### Stored data entries
_____
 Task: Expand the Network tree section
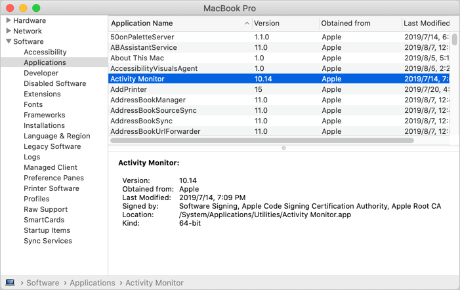(9, 31)
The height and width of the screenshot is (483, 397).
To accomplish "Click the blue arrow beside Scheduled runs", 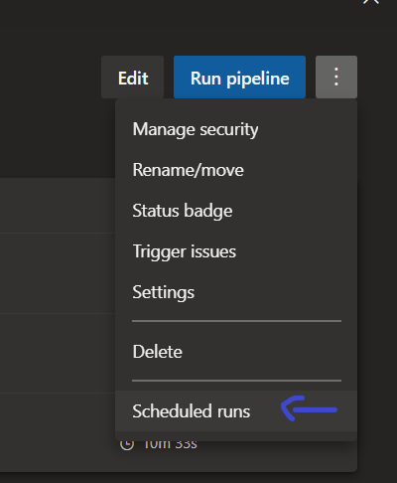I will pos(309,408).
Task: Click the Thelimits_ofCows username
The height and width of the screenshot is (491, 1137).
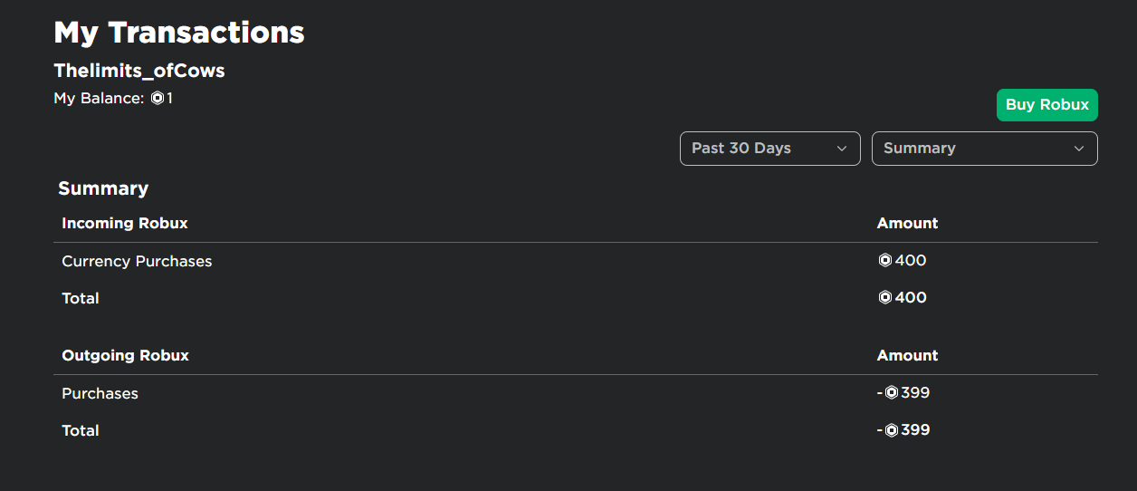Action: pos(139,71)

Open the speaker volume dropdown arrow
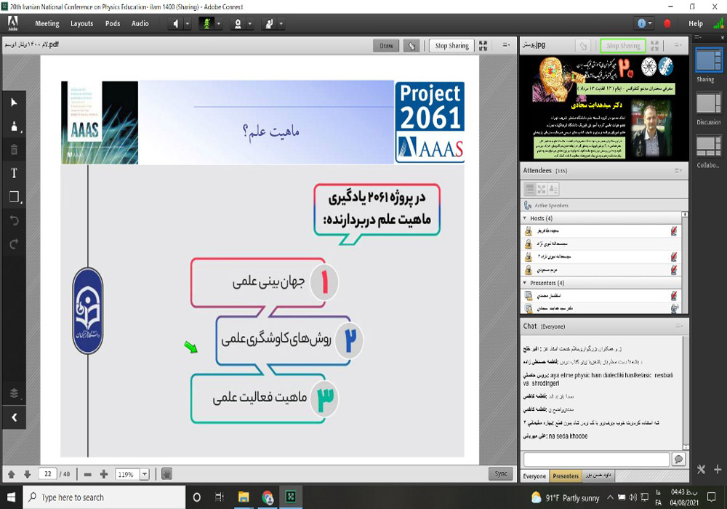click(x=188, y=23)
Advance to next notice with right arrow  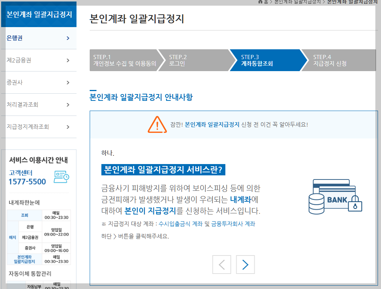tap(245, 264)
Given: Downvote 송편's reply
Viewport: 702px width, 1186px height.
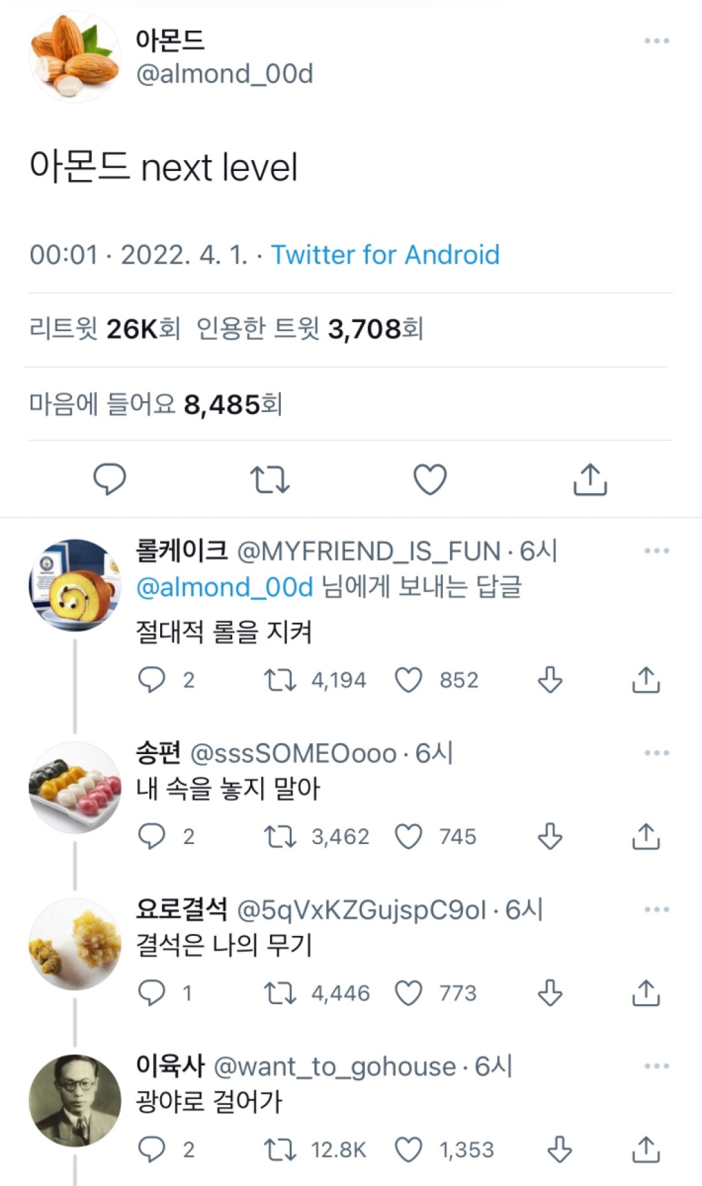Looking at the screenshot, I should (549, 836).
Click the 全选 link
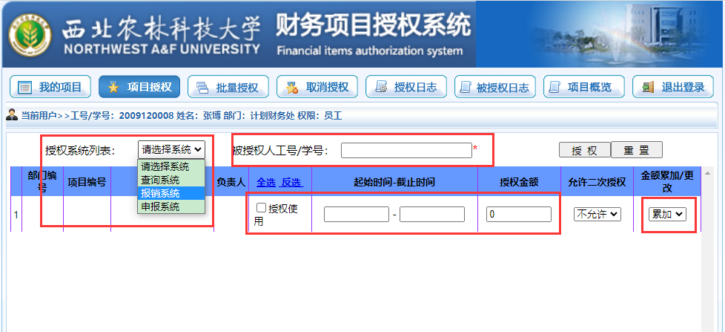This screenshot has width=725, height=332. [x=266, y=182]
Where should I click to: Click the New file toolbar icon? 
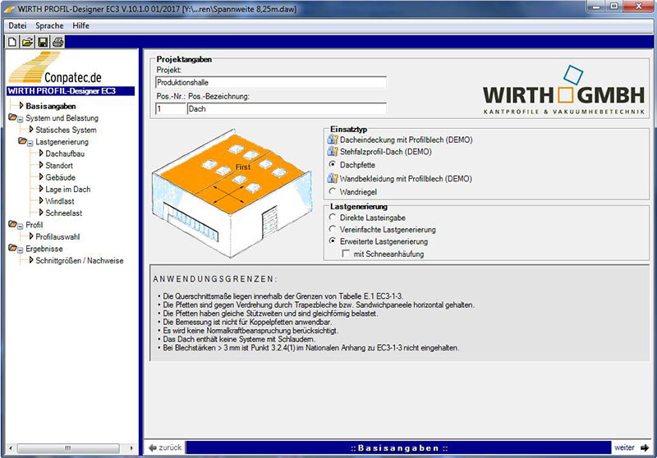(x=12, y=41)
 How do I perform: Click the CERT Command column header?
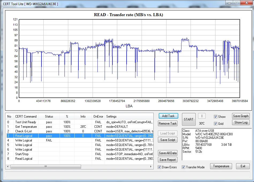coord(26,117)
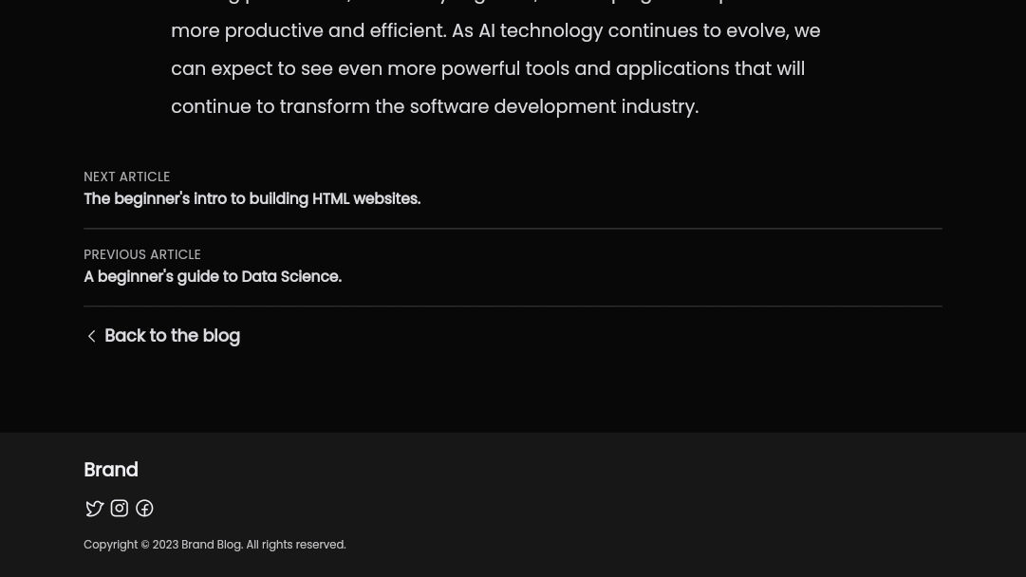Open the Twitter bird icon in footer
Image resolution: width=1026 pixels, height=577 pixels.
(95, 509)
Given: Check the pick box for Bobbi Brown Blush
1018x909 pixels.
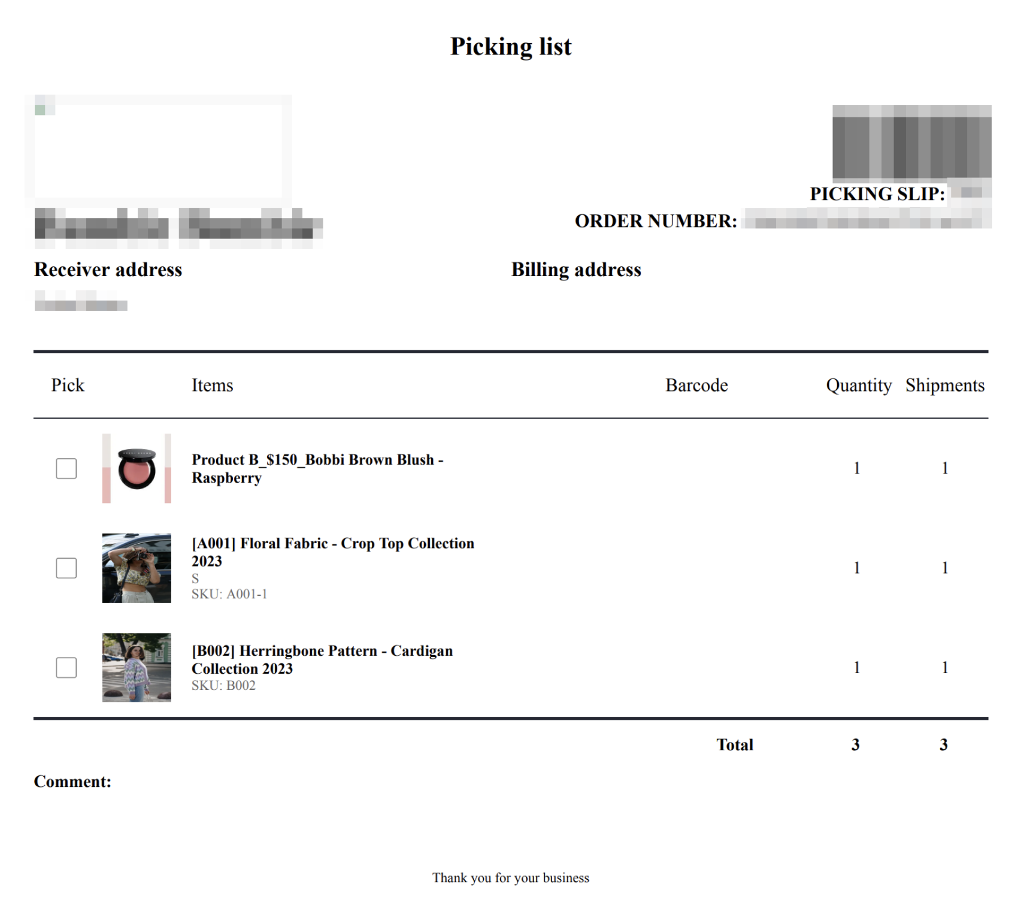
_____
### What this task involves
Your reply should consist only of the lines running from the line with "How do I perform: Click" to the end of the entries, both included, copied exactly and without any pictures.

### Response for this exercise
 How do I perform: Click the CERT Command column header?
coord(26,117)
Open the Twitter bird icon in footer
Image resolution: width=1026 pixels, height=577 pixels.
(95, 509)
Given: Check the pick box for Bobbi Brown Blush
1018x909 pixels.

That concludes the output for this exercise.